My hubby and I flew out to Los Angeles last Thursday for a
weekend band tour. The band was set to do a series of shows in the area. I wish I could say we were able to get a lot of sightseeing in, but that just was not the case. Show business certainly isn't all glamour, that's for sure. It's an awful lot of hurry up and wait. Still, it was nice to get away--and the hotel suite was nice. I kept my eating in check (ok, well technically we went to In-N-Out twice) Other than the burgers, which by the way were delish--I did really well. And we ended up doing a lot of walking, so I am sure that helped counteract the extra calories a bit. The shows were a huge success, and we all had a really great time. I feel very fortunate that the band members are such wonderful people and enjoyable to hang out with.

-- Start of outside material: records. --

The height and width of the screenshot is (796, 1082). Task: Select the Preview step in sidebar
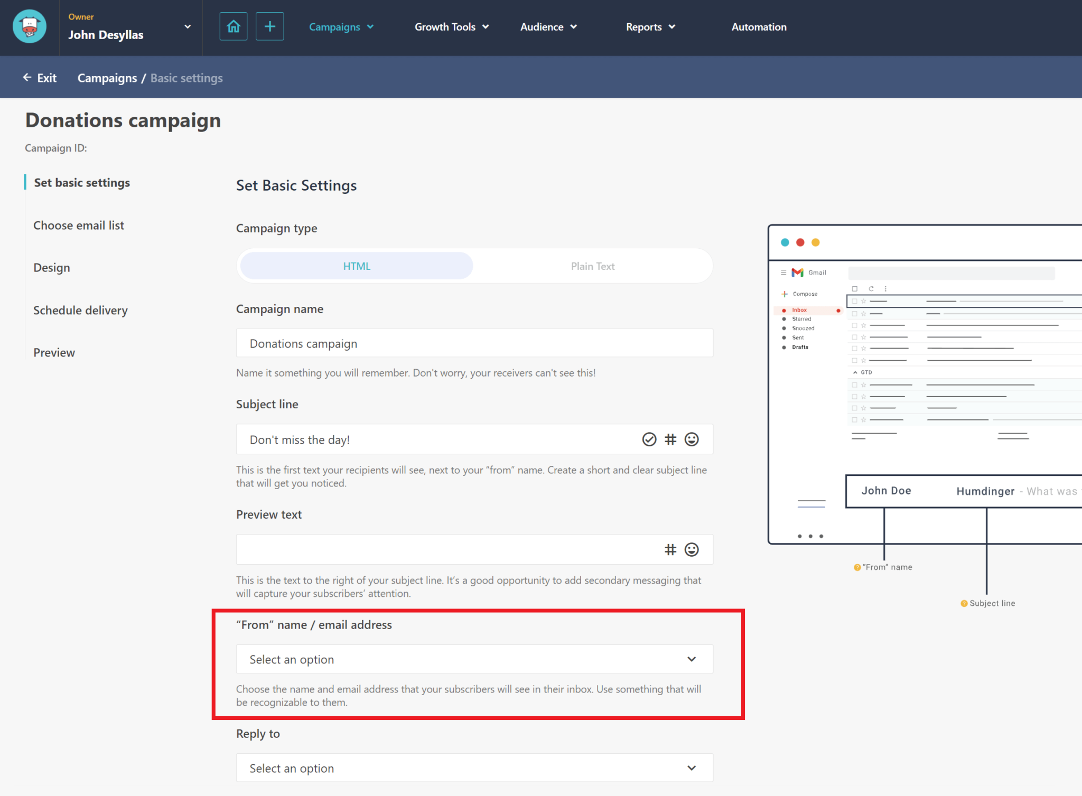53,352
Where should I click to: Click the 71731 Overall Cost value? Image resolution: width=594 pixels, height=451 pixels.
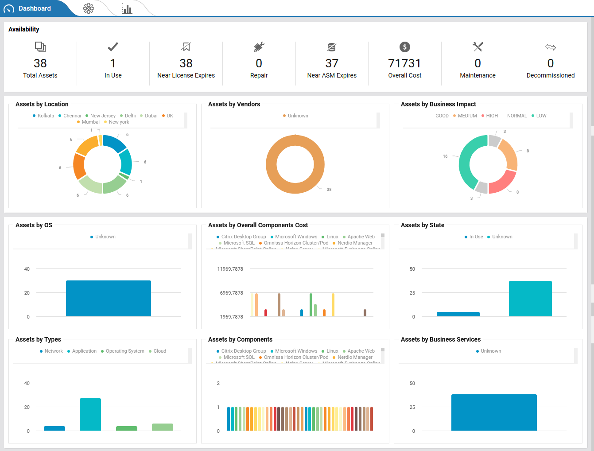(x=404, y=63)
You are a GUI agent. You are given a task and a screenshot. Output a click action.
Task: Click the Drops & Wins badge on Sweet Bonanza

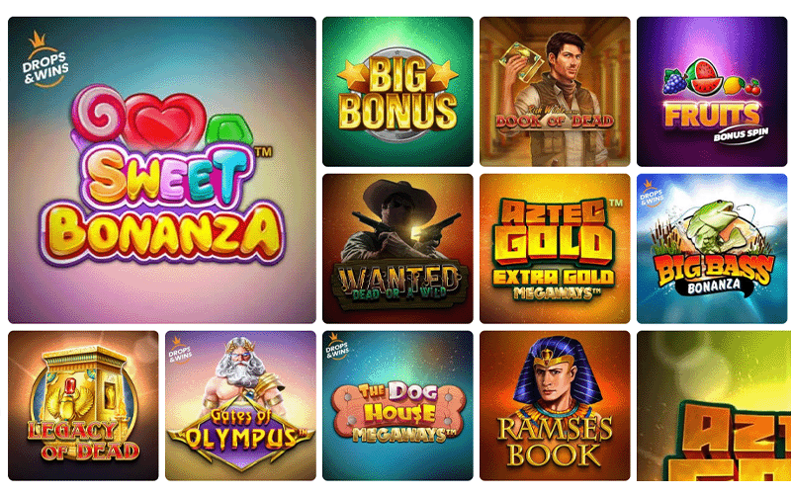tap(44, 60)
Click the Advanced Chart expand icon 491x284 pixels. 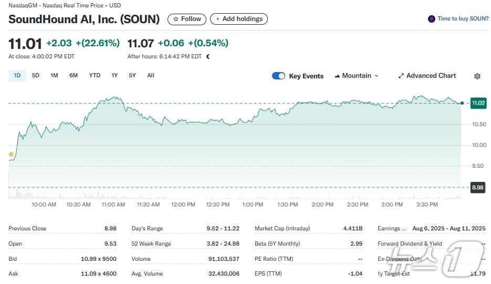tap(401, 76)
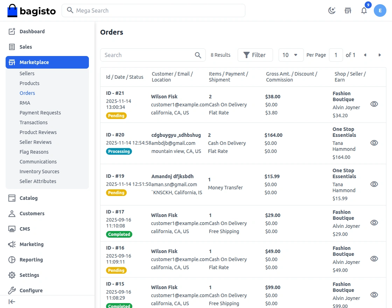Open the Configure section in sidebar
Image resolution: width=392 pixels, height=308 pixels.
point(31,291)
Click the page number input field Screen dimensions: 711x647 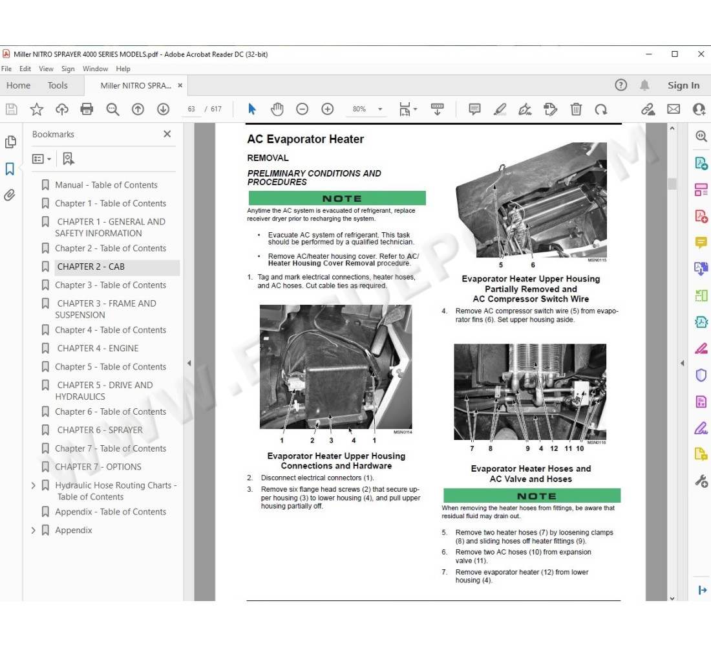tap(191, 109)
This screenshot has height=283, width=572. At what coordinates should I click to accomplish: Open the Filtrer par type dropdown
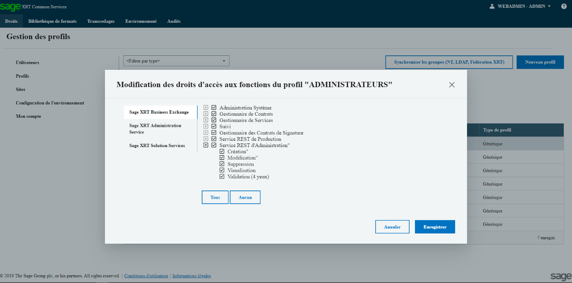click(x=176, y=61)
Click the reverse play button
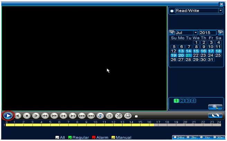 coord(17,116)
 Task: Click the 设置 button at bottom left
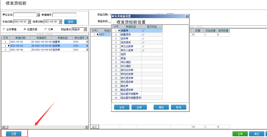pos(14,134)
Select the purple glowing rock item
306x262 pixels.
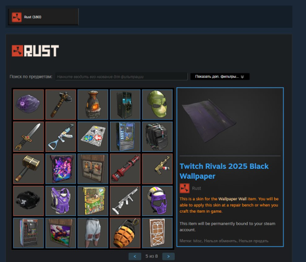29,105

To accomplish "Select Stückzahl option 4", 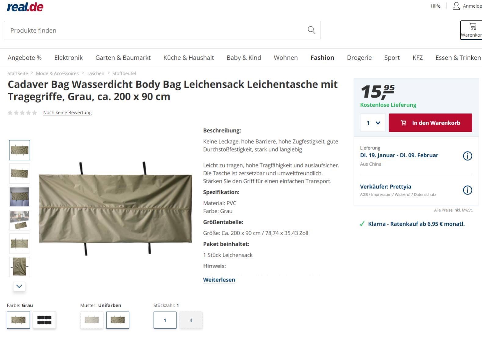I will [191, 320].
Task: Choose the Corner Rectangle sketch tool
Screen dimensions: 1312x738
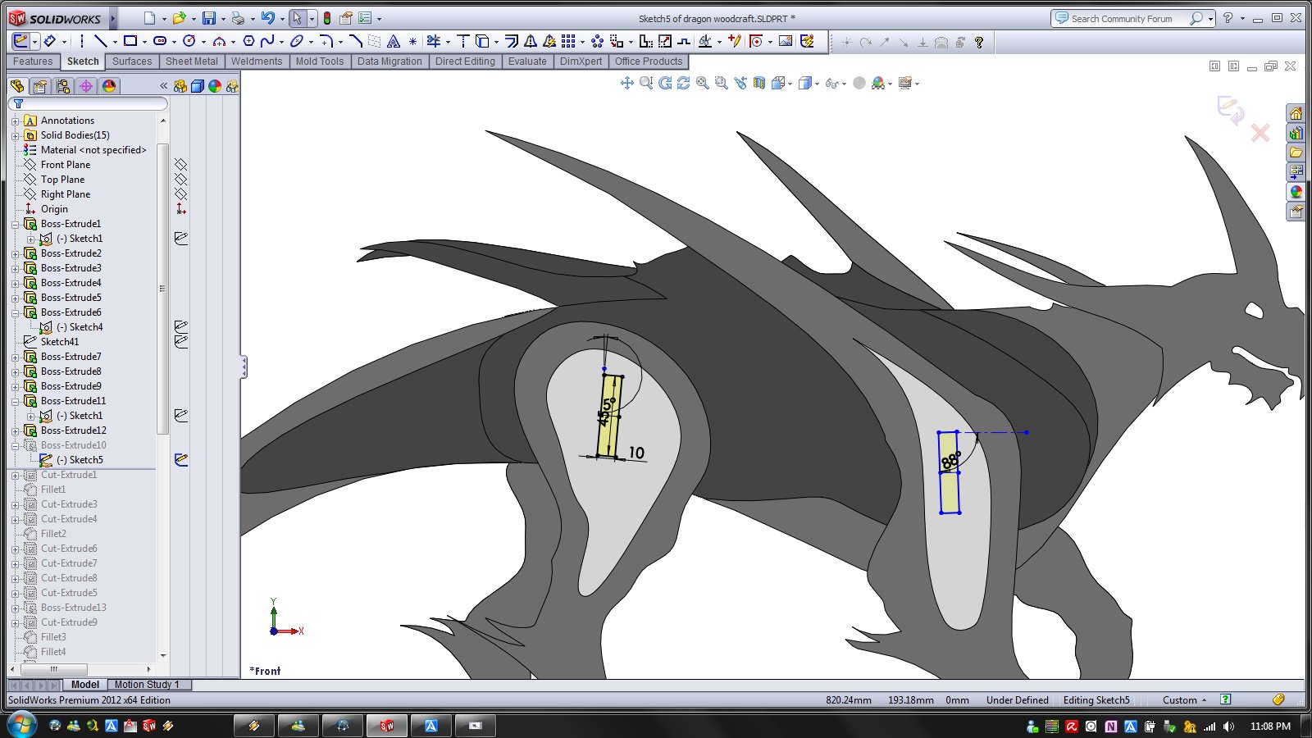Action: pyautogui.click(x=130, y=41)
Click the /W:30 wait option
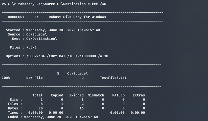Image resolution: width=208 pixels, height=121 pixels. tap(103, 56)
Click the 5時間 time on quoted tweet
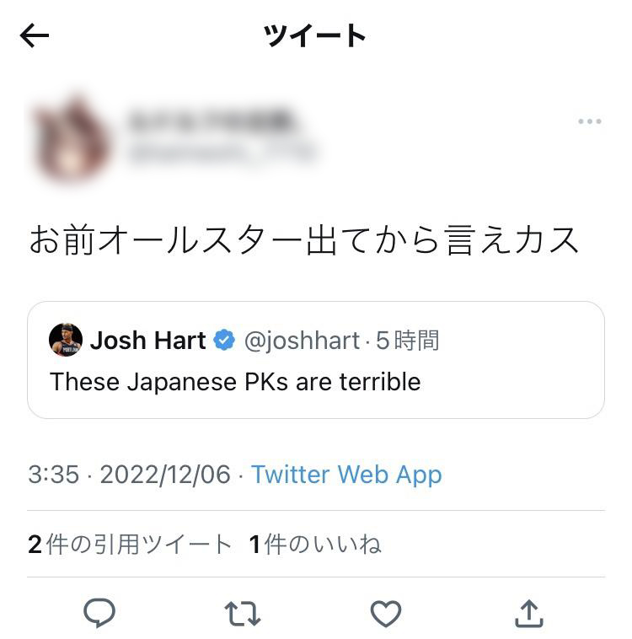The image size is (632, 639). click(x=407, y=341)
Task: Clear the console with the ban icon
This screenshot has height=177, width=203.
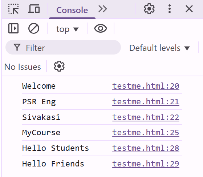Action: [x=34, y=28]
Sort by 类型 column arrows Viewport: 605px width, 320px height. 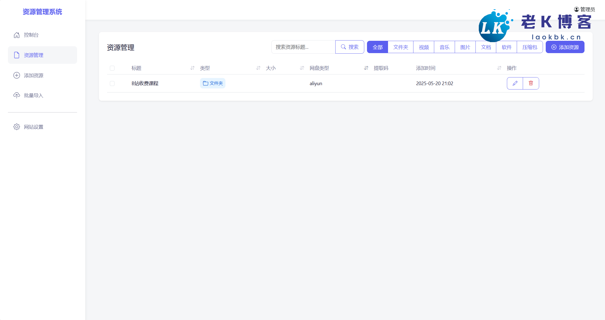point(258,68)
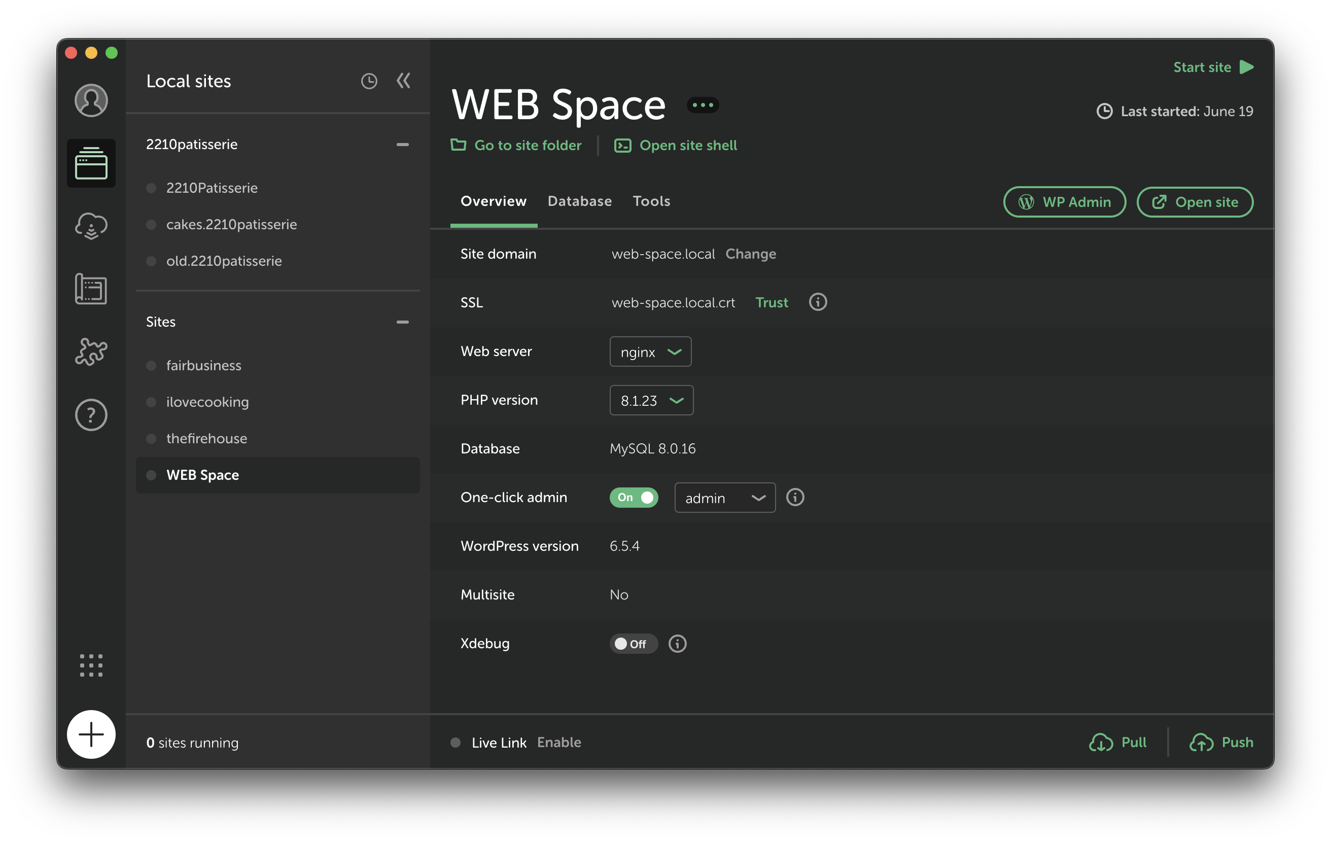The image size is (1331, 844).
Task: Open the Blueprints icon in sidebar
Action: [91, 289]
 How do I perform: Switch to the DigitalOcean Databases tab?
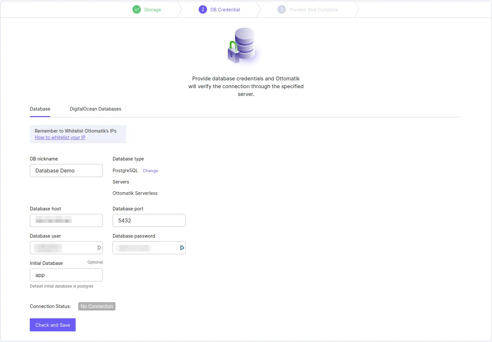[x=95, y=109]
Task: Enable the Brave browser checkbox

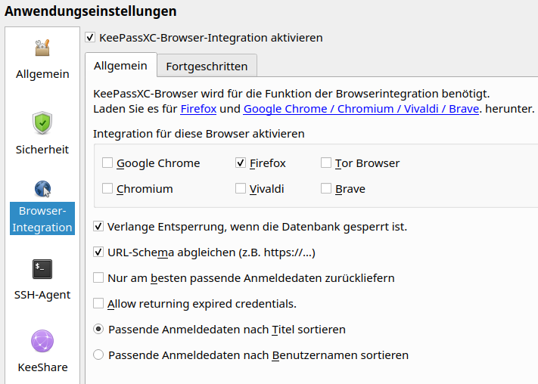Action: 326,189
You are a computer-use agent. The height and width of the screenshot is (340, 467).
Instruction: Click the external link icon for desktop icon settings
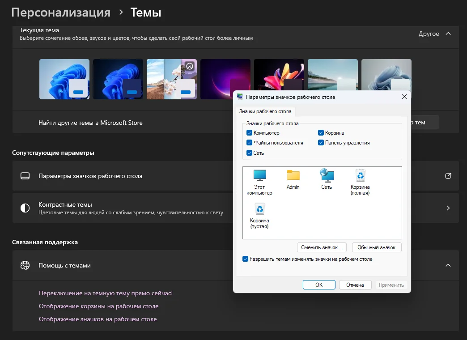pyautogui.click(x=448, y=176)
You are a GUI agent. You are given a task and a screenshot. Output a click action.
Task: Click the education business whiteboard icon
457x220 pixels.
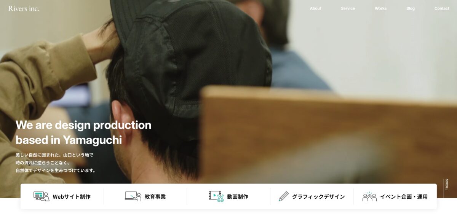[x=133, y=196]
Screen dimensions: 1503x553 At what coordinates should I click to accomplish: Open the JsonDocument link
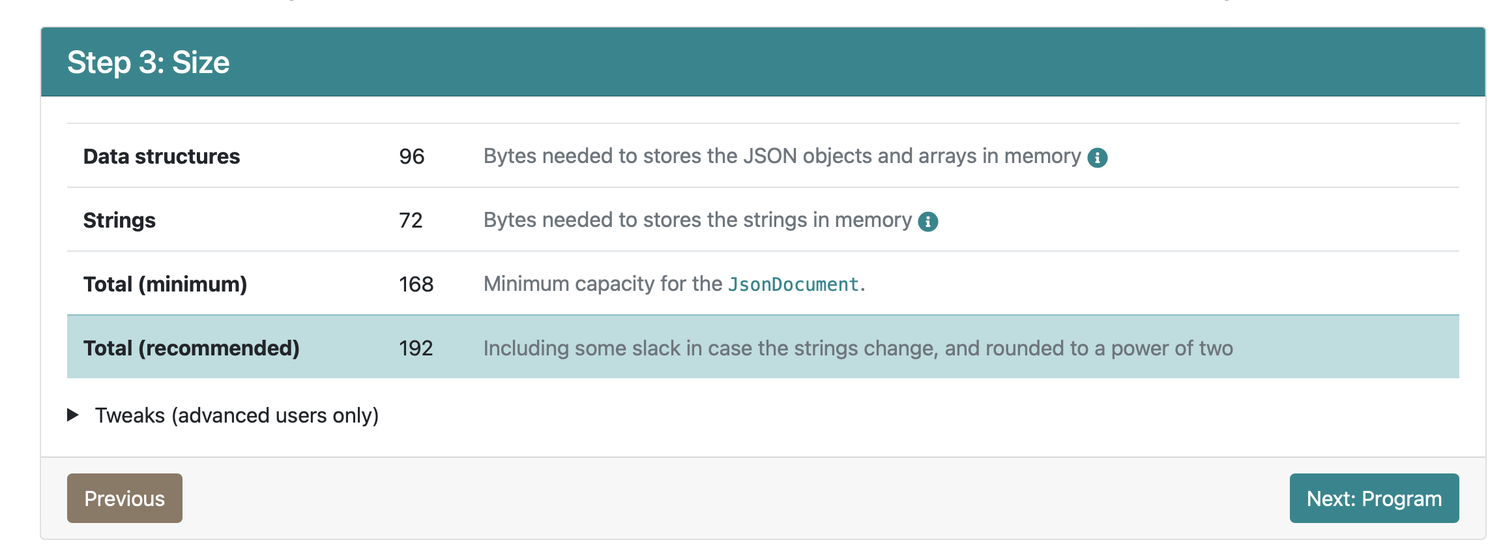coord(793,284)
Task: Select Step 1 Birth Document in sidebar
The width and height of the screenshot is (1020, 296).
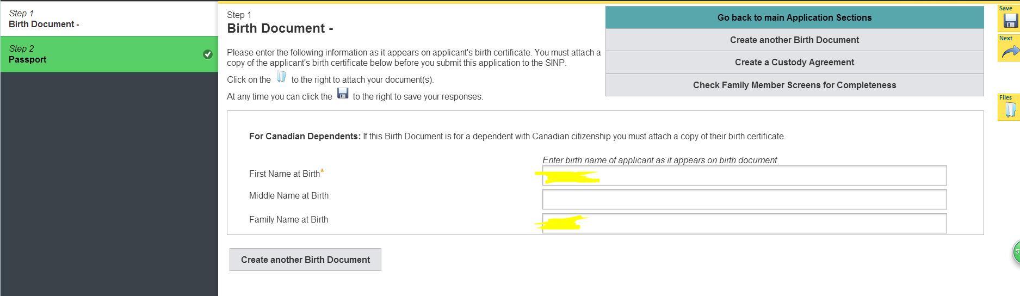Action: [109, 19]
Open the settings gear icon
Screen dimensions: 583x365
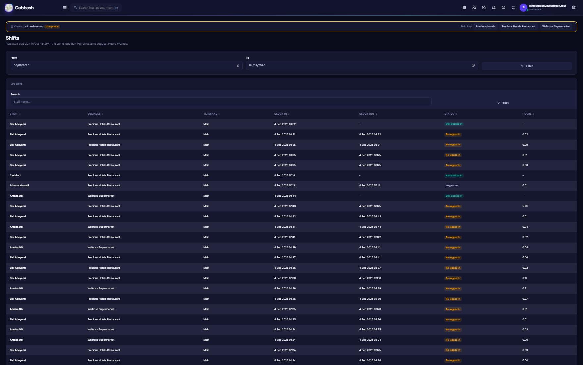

We returned from Los Angeles on Monday. The bad news is, I was sick with a cold by the time I got off the plane. The good news is, I managed to drop a few pounds during a good chunk of time that involved travel. Yay! I am so excited about my loss that it almost makes up for the crappy way that I have felt the last few days. One of my issues when I am sick is that I crave comfort food. Anything creamy is what I want most--macaroni and cheese, mashed, potatoes, etc. Clearly these are foods that are high in calories and fat and certainly foods I should be avoiding and only indulging in occasionally. However, I am sure that my ability to portion-control is even more diminished since my head is congested and I'm thinking cold medication won't help my thought process. Today I was craving chicken-fried steak, mashed potatoes and green beans from our local diner. Outrageously delicious --but not a meal I have more then a couple times a year. I had a left-over chicken taco instead and hot tea by what seems like the gallon because it makes my throat feel better. I am finally making some progress and I don't want to defeat myself my making a less healthy choice. I'm hoping to get to the grocery store tomorrow to stock up on healthy fare--we are dangerously low on even the basics at this point.
Anyway, back to my loss over the last two weeks---it's actually not a great loss for that amount of time, but honestly, right now a loss is a loss. I'm not going to dwell on how long it took. The scale is moving and I am getting a little farther away from 300-ville. I never want to see that number again and so the farther away I get the better I feel. My BMI went down a few points as well, which definitely feels good. So, my goal for May 10 is to lose 12 lbs, which means I have 9.2 lbs to go. That's just under a month, so it's going to be tight, but I know that if I work hard and be consistent, I will reach my goal. I need to think of a reward for myself. Any ideas for rewards?